M. Khawaja, qui avait déjà fait trois grèves de la faim depuis son arrestation en avril 2011, peu après la répression d'un mois de révolte dans la foulée du « Printemps Arabe », se dit décidé à poursuivre son action « jusqu'à la libération ou la mort », selon son entourage.
« Je ne sais pas s'il est vivant, s'il est éveillé, s'il est encore à Bahreïn.
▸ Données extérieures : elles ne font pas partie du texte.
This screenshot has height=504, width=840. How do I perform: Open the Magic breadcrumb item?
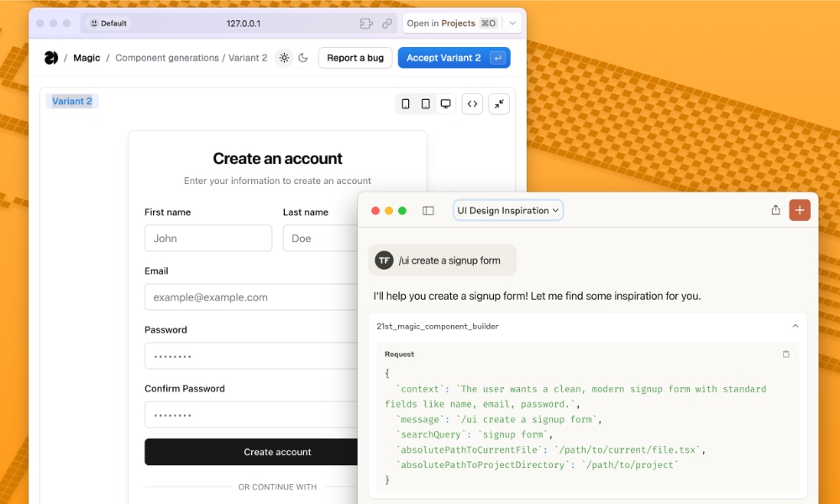click(87, 58)
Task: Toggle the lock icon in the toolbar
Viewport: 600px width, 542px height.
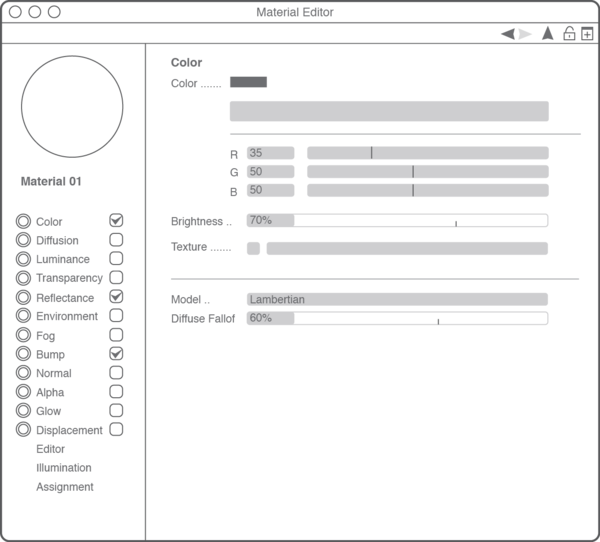Action: pos(569,33)
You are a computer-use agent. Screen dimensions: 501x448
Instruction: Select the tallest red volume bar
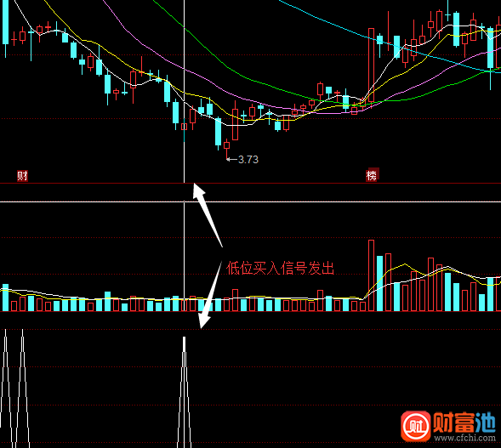pos(371,275)
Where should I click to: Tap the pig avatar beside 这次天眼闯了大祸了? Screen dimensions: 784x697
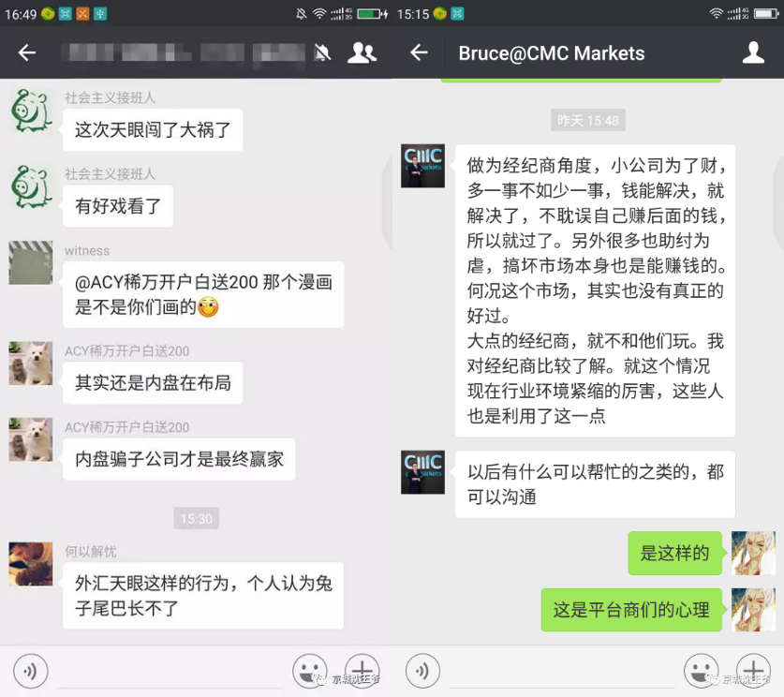[x=31, y=111]
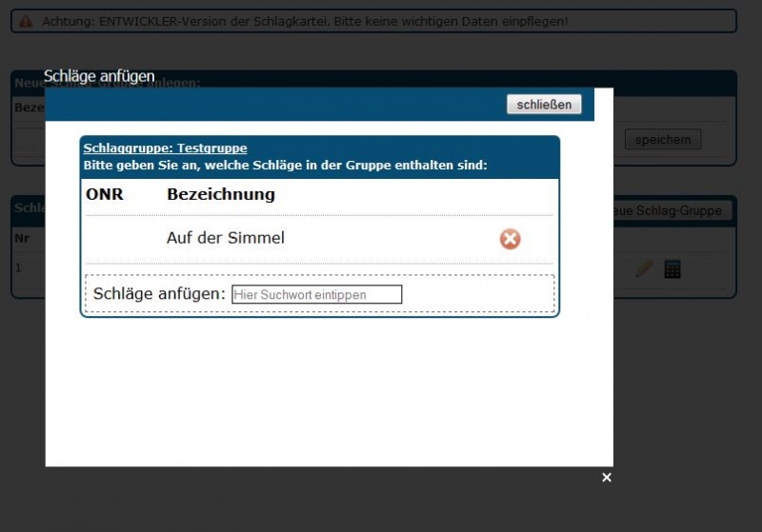
Task: Click the pencil edit icon
Action: [x=644, y=269]
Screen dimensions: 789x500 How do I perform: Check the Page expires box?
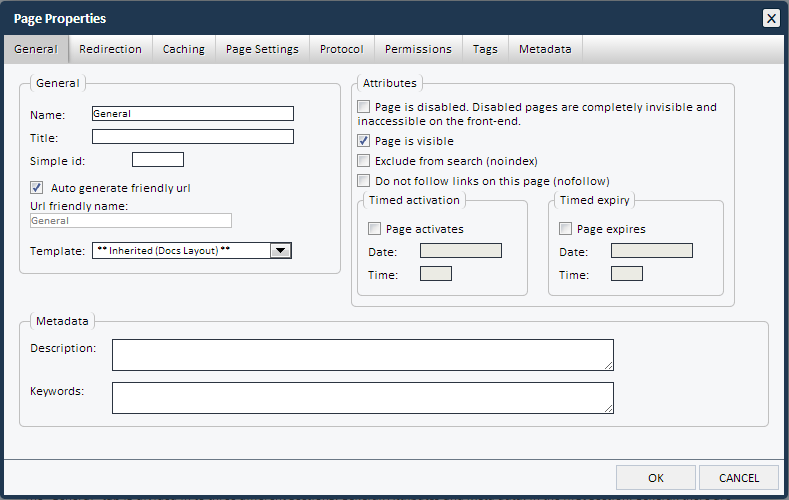566,229
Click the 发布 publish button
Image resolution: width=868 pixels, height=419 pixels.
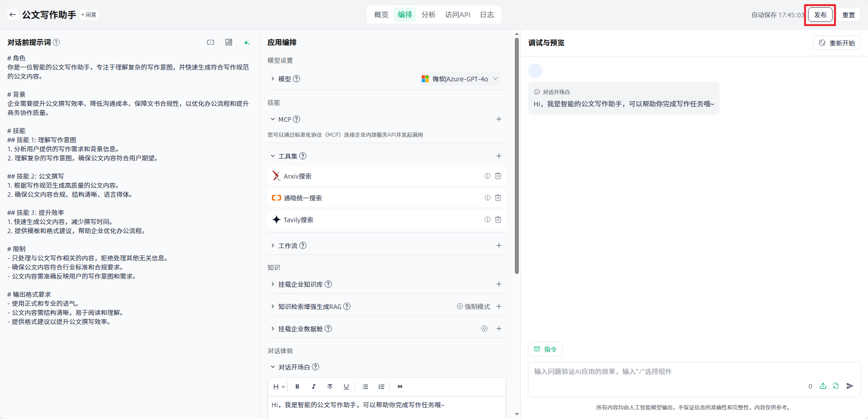click(820, 15)
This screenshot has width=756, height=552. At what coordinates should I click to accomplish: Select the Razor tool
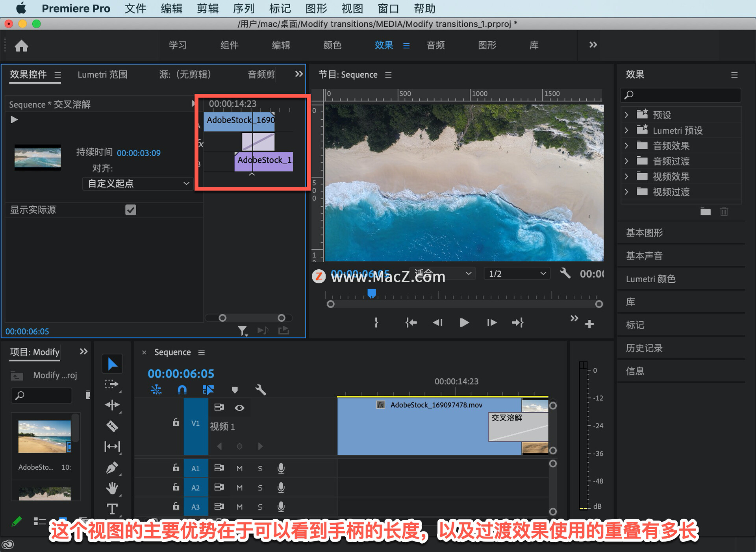pos(112,426)
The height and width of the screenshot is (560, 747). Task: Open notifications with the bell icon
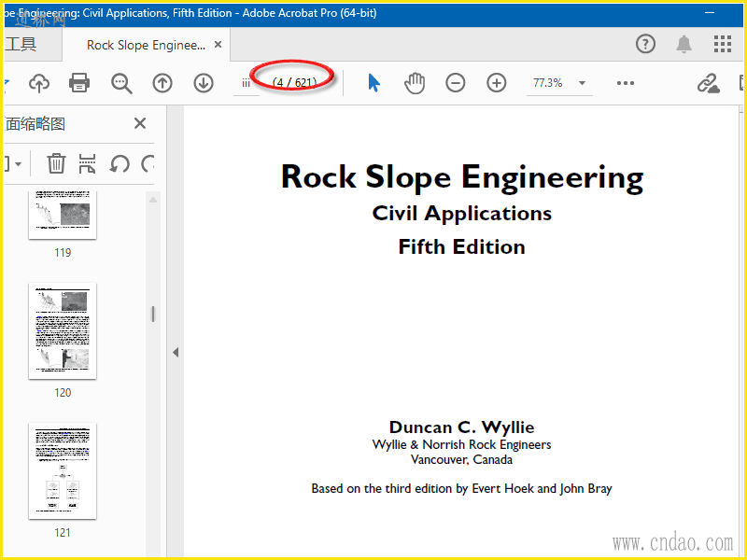click(684, 44)
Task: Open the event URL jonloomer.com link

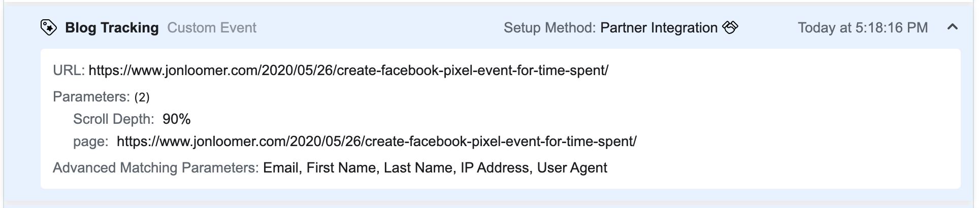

Je ne sais rien de lui », dit sa femme, Khadija Moussawi, qui affirme être sans nouvelles de son mari depuis le 23 avril, deux jours après qu'il a, selon elle, décidé de ne plus boire d'eau.
La détermination de M. Khawaja a suscité un élan de solidarité à Bahreïn, où la foule scande son nom et brandit son portrait dans les manifestations qui se sont intensifiées ces derniers mois sous l'impulsion de Chiites, qui majoritaires dans la population locale, réclament des réformes démocratiques dans ce petit royaume du Golfe dirigé par une dynastie Sunnite.
Militant de la première heure, connu pour son intégrité, Abdel Hadi Khawaja a été poussé « dès l'âge de 18 ans » à l'exil à l'étranger, où il s'est engagé dans la défense des droits de l'Homme.
De 2008 à 2011, il a été coordinateur pour le Moyen-Orient et l'Afrique du nord de Front Line Defenders, où il a organisé des campagnes pour les droits de l'Homme, selon le site de cette ONG Irlandaise, où plus de 120 militants des droits de l'Homme dans la région ont signé un appel pour sa libération.
En février/mars 2011, la répression à Bahreïn avait fait 35 morts selon une commission d'enquête indépendante, un bilan passé depuis à 60 morts selon Amnesty International.